I have a patient with neuropathy secondary to spina bifida. Medicare + secondary.
He has rigid cavus feet, non-healing ulcers. I got the ulcers healed. He has all of the characteristics of a diabetic, except that he's not diabetic. Are there codes that will get custom accommodative orthotics covered?
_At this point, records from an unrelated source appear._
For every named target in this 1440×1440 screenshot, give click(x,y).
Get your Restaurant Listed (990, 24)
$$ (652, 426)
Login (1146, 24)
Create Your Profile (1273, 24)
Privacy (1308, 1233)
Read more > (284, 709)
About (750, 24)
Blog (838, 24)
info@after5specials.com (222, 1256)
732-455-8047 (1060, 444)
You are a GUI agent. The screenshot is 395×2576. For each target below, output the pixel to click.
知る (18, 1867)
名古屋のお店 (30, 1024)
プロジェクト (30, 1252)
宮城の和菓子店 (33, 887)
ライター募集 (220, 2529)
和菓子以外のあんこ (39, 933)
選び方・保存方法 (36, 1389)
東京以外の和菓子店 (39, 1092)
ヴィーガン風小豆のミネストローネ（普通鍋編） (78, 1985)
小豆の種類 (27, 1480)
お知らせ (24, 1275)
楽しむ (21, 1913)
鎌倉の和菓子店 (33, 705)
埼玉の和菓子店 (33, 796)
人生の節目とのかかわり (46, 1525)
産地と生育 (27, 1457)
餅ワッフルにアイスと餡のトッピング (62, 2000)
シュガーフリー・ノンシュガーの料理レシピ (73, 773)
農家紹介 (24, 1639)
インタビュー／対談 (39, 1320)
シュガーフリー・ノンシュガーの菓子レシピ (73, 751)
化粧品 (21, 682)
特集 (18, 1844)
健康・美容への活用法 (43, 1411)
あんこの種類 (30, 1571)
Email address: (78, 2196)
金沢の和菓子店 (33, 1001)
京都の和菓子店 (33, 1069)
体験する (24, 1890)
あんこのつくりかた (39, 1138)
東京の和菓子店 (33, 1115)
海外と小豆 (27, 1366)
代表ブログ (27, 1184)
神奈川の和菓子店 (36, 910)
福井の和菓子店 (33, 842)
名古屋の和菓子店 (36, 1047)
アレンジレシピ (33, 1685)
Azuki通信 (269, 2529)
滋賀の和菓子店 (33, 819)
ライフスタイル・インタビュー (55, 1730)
Can I use the following:
#CodeDescription1 M21.621 Bunionette of right foot
2 Q66.71 Congenital pes cavus, right foot
3 Q66.72 Congenital pes cavus, left foot
4 G60.9 Hereditary and idiopathic neuropathy, unspecified
5 Q05.7 Lumbar spina bifida without hydrocephalus
6 R26.89 Other abnormalities of gait and mobility
7 L97.511 Non-pressure chronic ulcer of other part of right foot limited to breakdown of skin
Thank you!
I would also be very careful about using the KX modifier when billing orthoticcs. For Fee for service Medicare (and others) it means the orthotic is placed into a shoe, that is an integral part of a brace. For other insurance carriers it may meet with a rejection as unprocessable for a variety of reasons. One being that the carrier's system simply doesn't recognize the modifier. In other cases, it can only be used for PT/OT CPT codes, stipulating that the patient has met and or exceeded the treatment frequencies and you have documentation supporting additional treatment.
Thus billed with L3000 it may result in claim rejection due to HCPCS and modifier inconsistency.